── EXERCISE MATERIALS ──

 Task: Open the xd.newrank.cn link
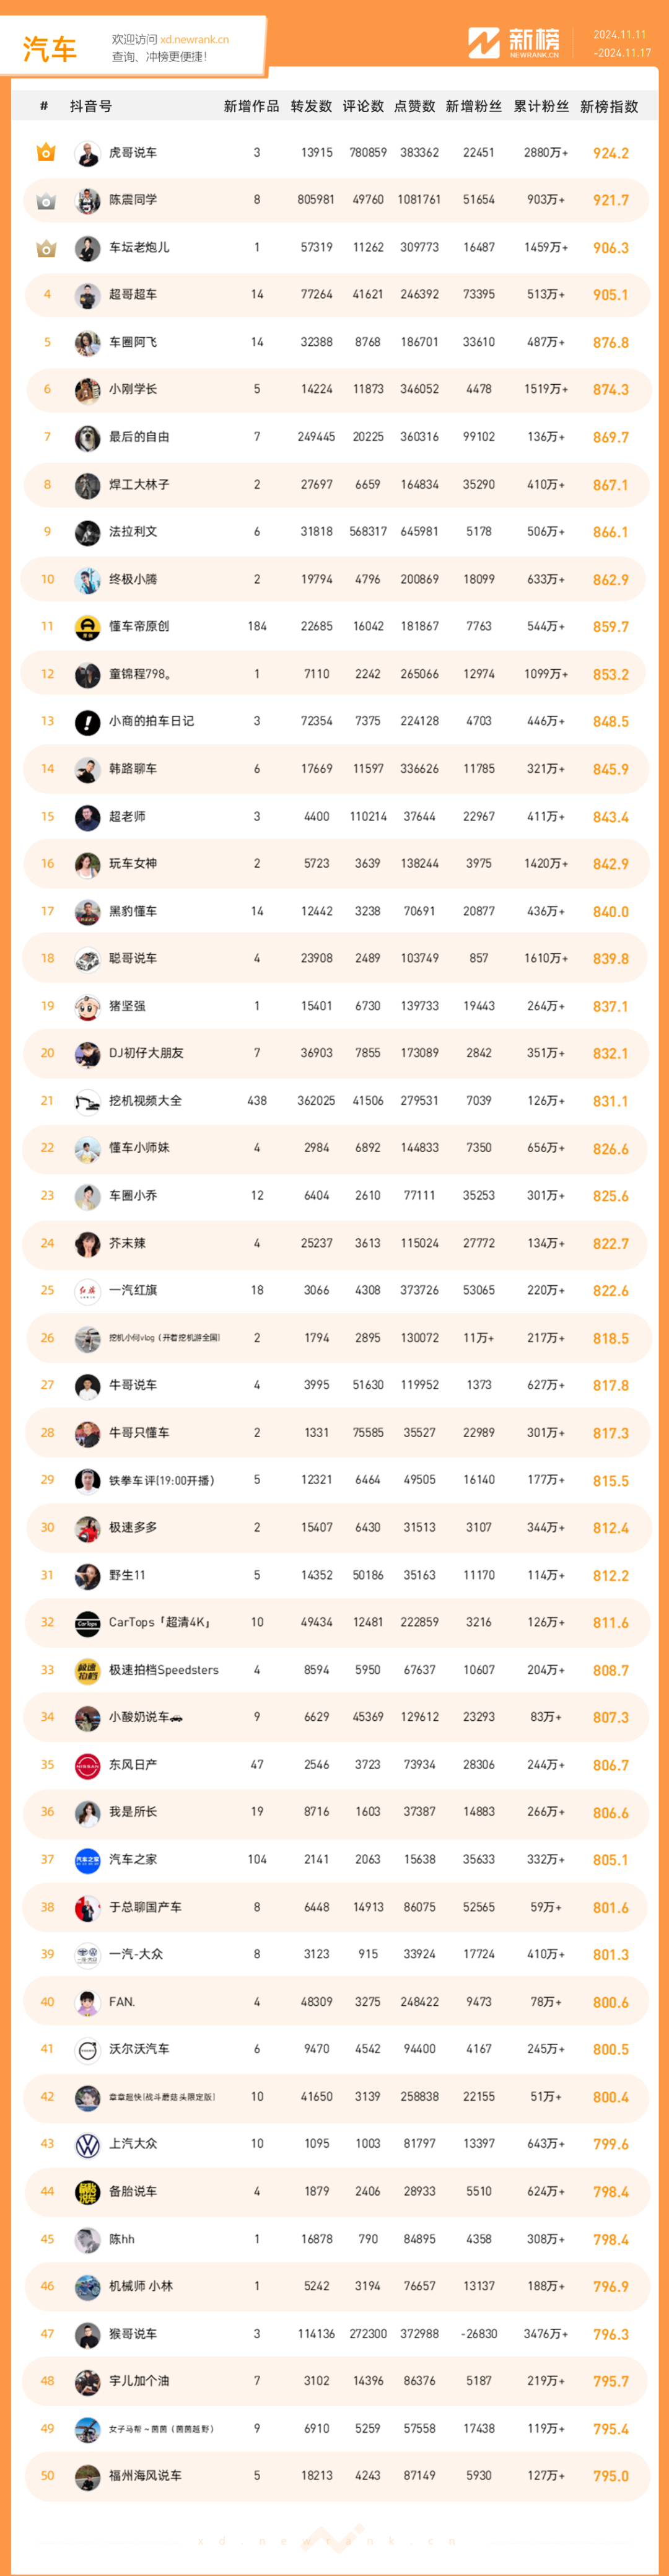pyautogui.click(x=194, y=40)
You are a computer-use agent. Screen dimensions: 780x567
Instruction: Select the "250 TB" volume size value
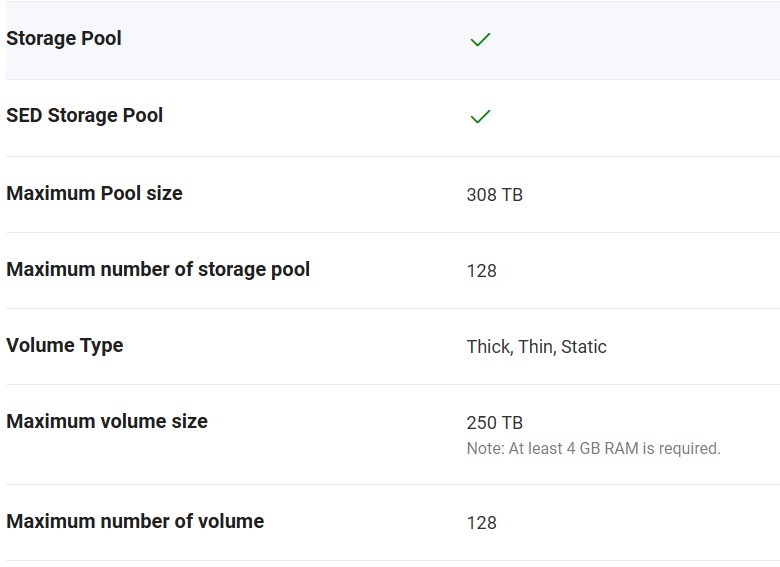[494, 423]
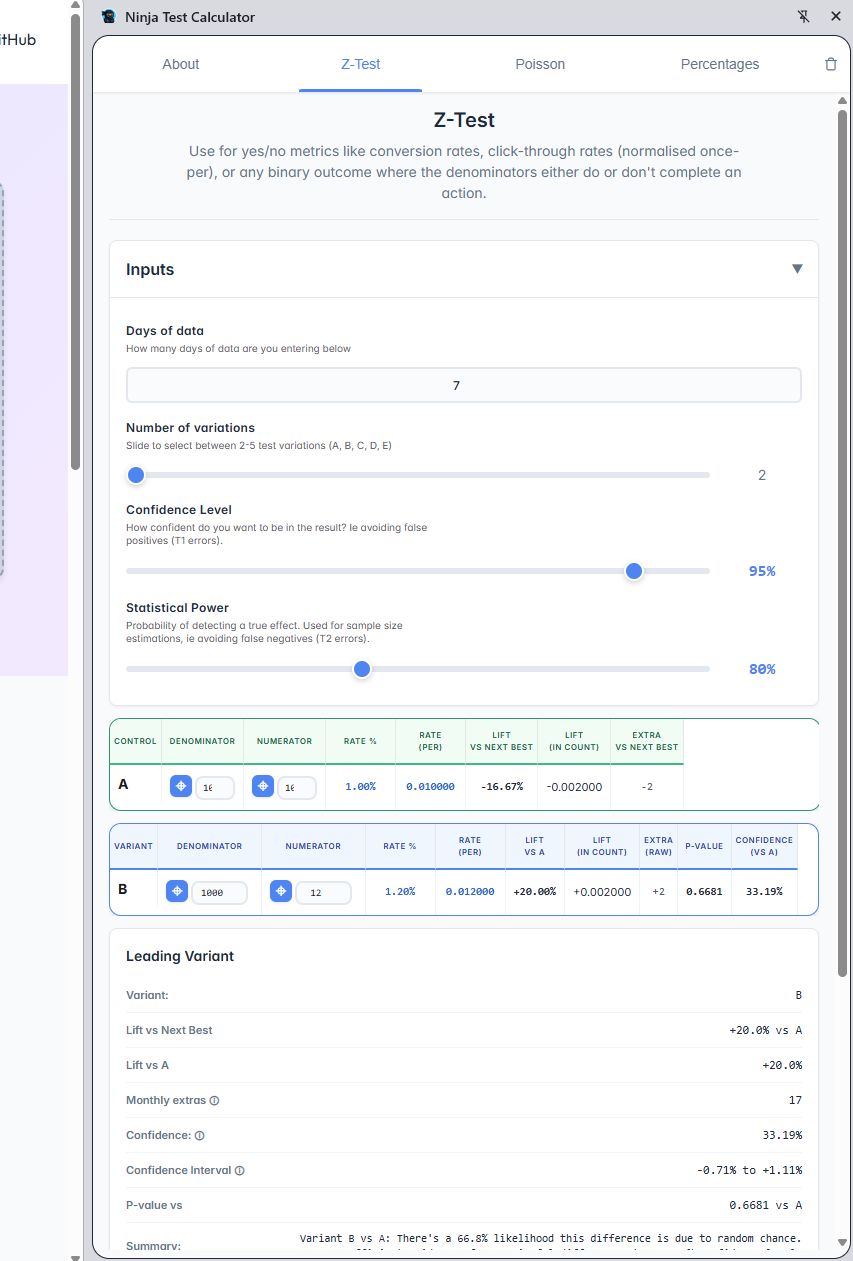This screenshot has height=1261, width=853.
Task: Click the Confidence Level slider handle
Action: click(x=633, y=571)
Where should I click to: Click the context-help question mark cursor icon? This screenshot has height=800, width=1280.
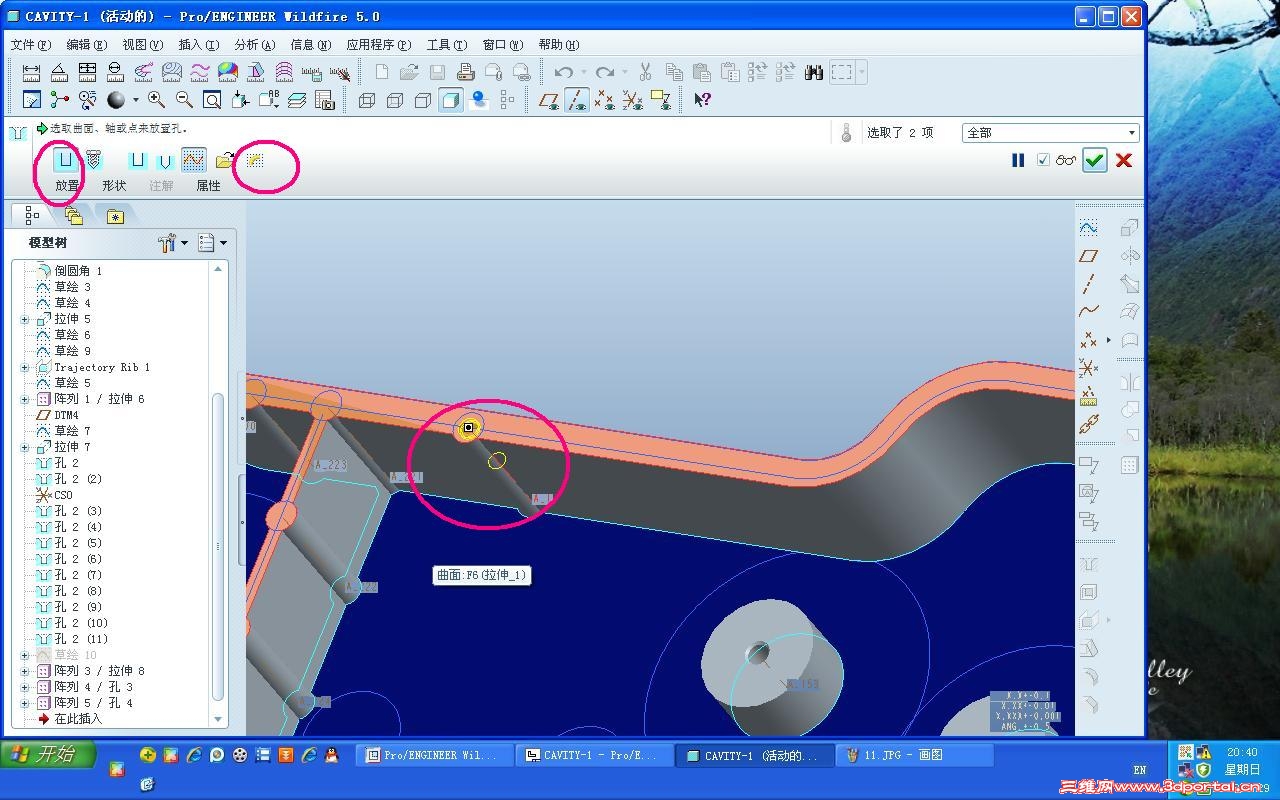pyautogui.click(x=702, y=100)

───
── EXERCISE MATERIALS ──

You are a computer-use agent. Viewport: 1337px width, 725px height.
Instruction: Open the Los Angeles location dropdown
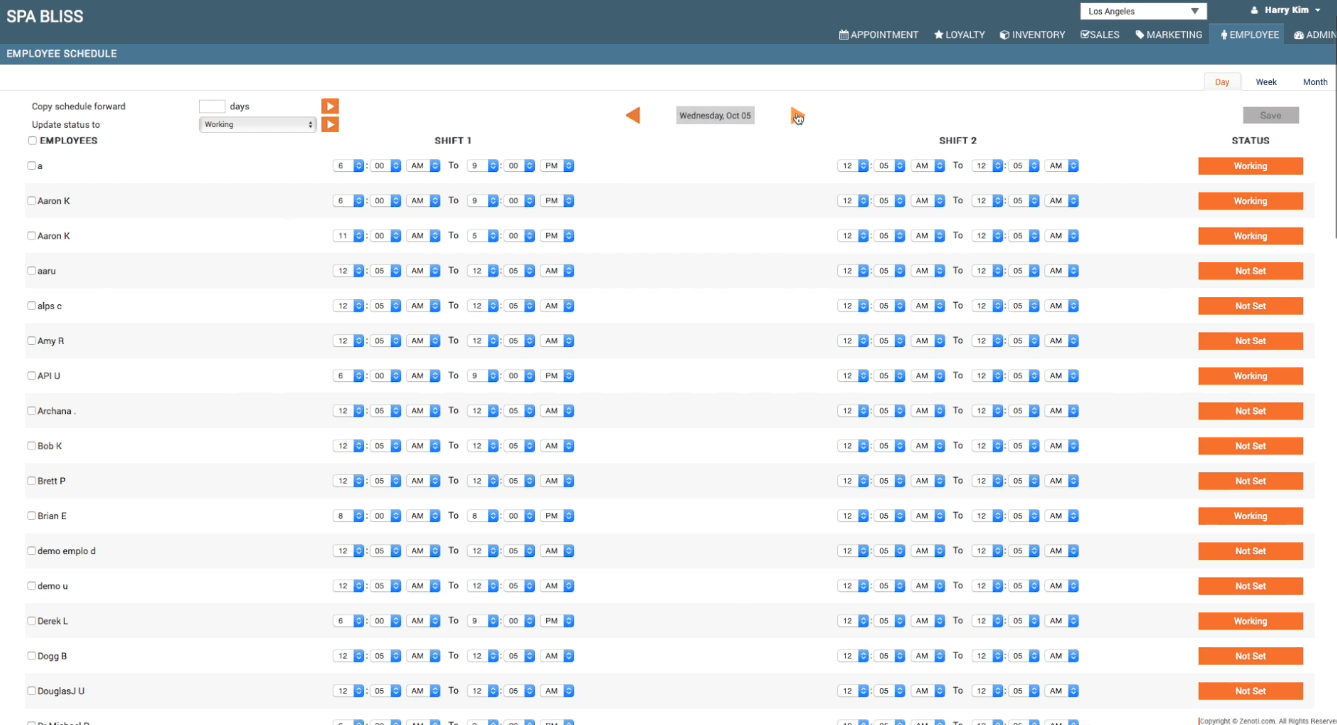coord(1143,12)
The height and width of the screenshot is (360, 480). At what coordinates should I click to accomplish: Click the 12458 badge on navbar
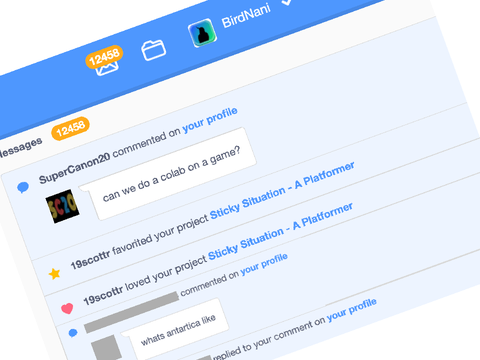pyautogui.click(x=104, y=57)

───
── EXERCISE MATERIALS ──

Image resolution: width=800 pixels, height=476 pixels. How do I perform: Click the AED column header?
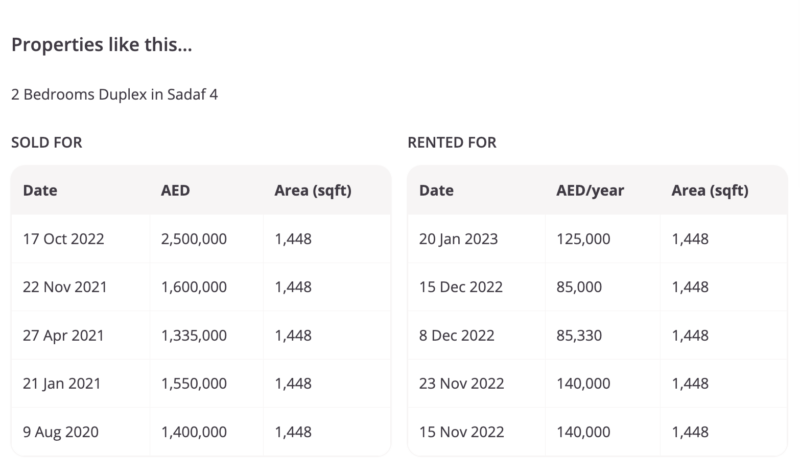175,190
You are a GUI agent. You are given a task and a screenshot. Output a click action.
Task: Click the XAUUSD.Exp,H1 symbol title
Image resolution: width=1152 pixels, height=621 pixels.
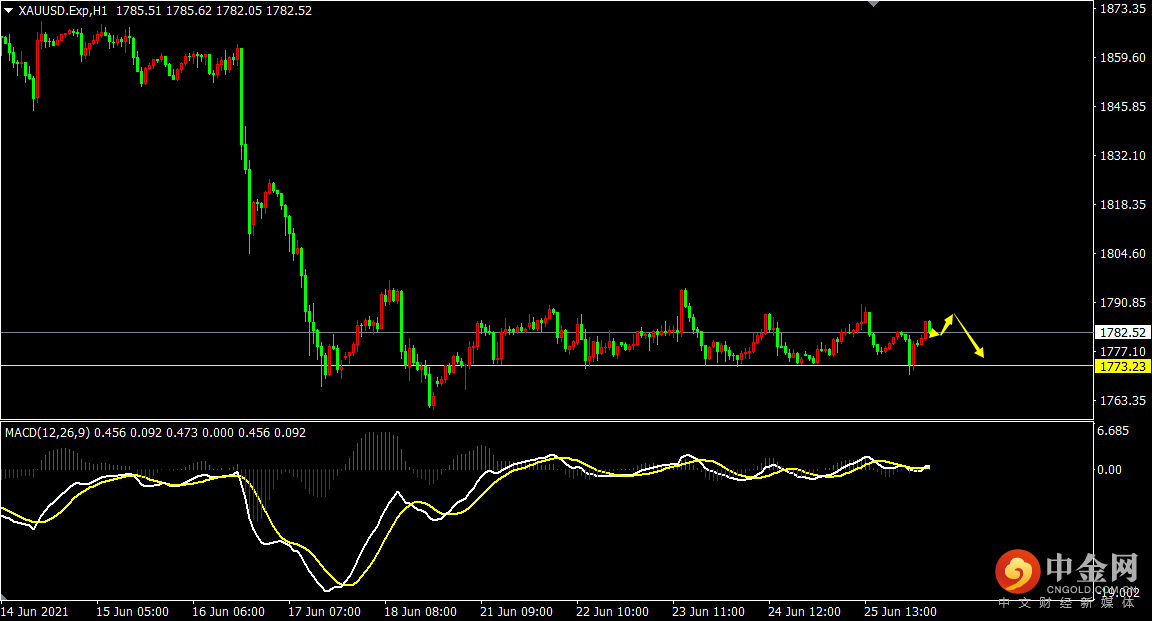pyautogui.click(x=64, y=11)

───

▸ **EXERCISE OBJECTIVE**: Find every line above that contains the word "computer", and return each one.

▸ **ANSWER AREA**:
You are a computer-use agent. Screen dimensions: 780x567
You are a computer-use agent. Viewport: 1337px width, 725px height.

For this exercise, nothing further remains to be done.